**Activity:**
Once you have located the line containing "You are a computer-use" in the material below, return it exactly along with each line after it through the line containing "Instruction: Open the Filters tab".

Material provided START

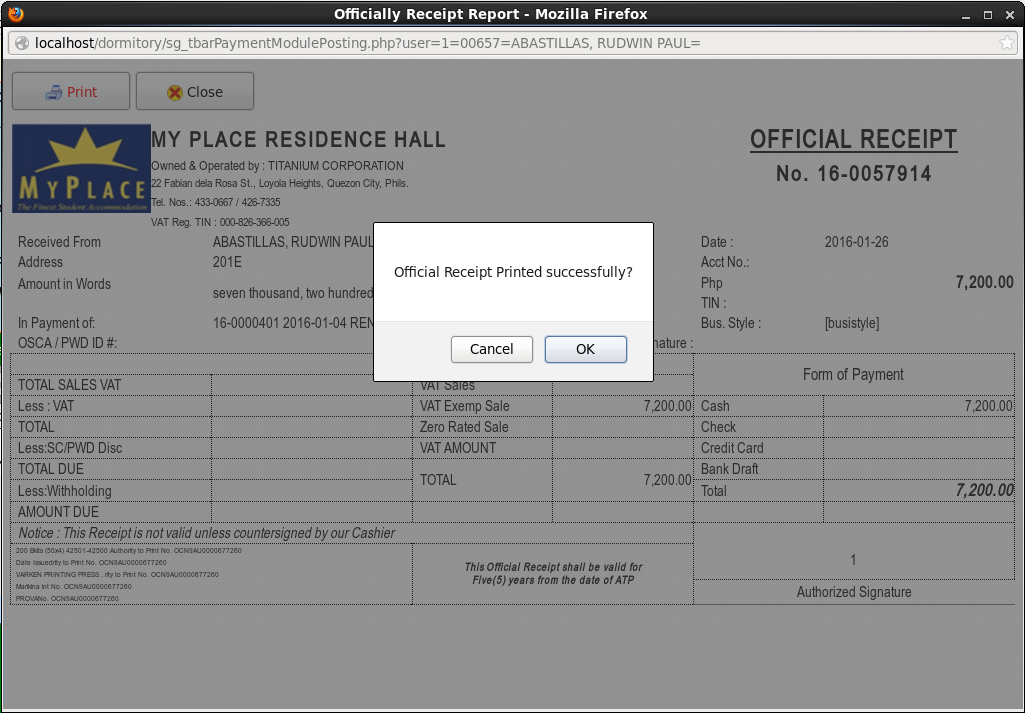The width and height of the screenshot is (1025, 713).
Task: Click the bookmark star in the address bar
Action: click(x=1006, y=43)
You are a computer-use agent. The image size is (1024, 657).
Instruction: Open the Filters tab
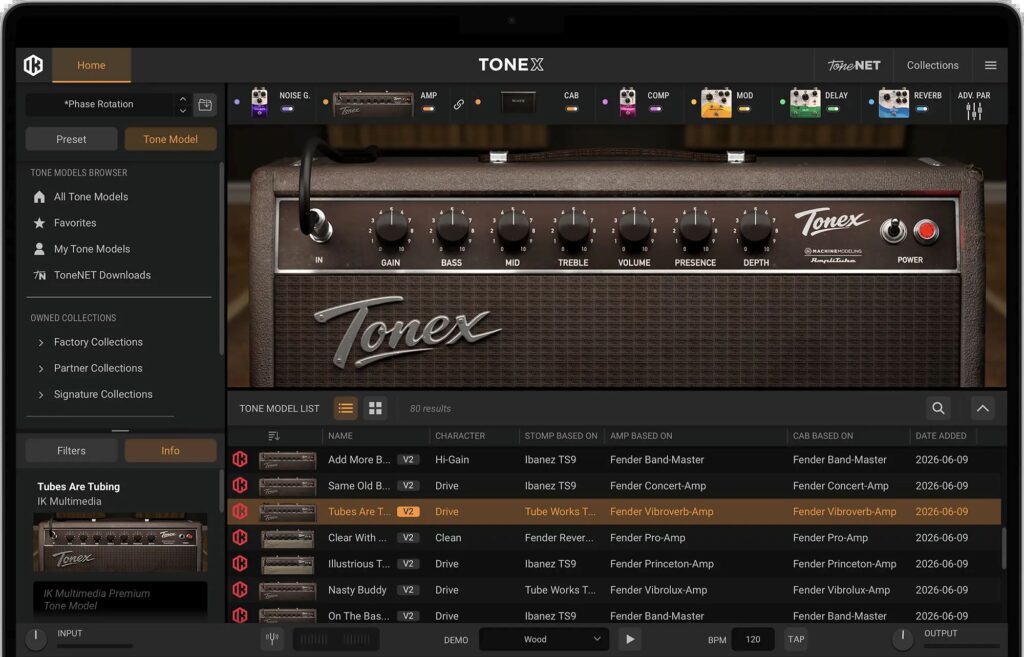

Material provided END
Material provided START

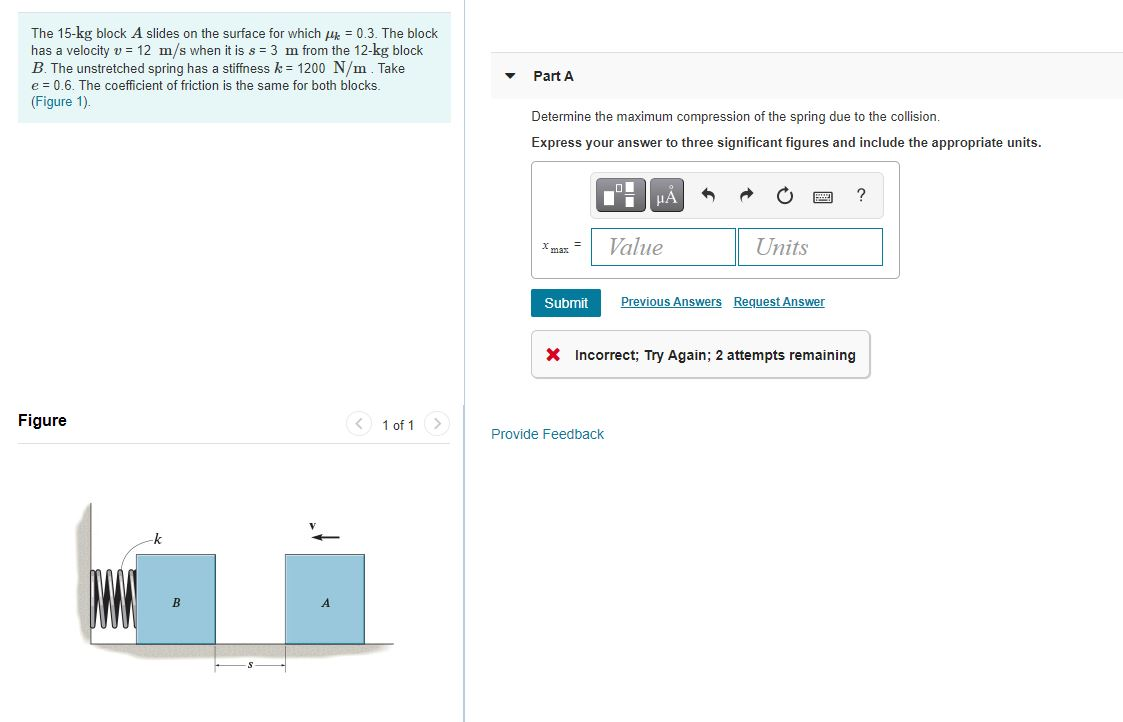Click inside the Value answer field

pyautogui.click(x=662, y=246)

Material provided END

**Your solution:**
You are a computer-use agent. The image size is (1024, 657).
Instruction: Open the Filters tab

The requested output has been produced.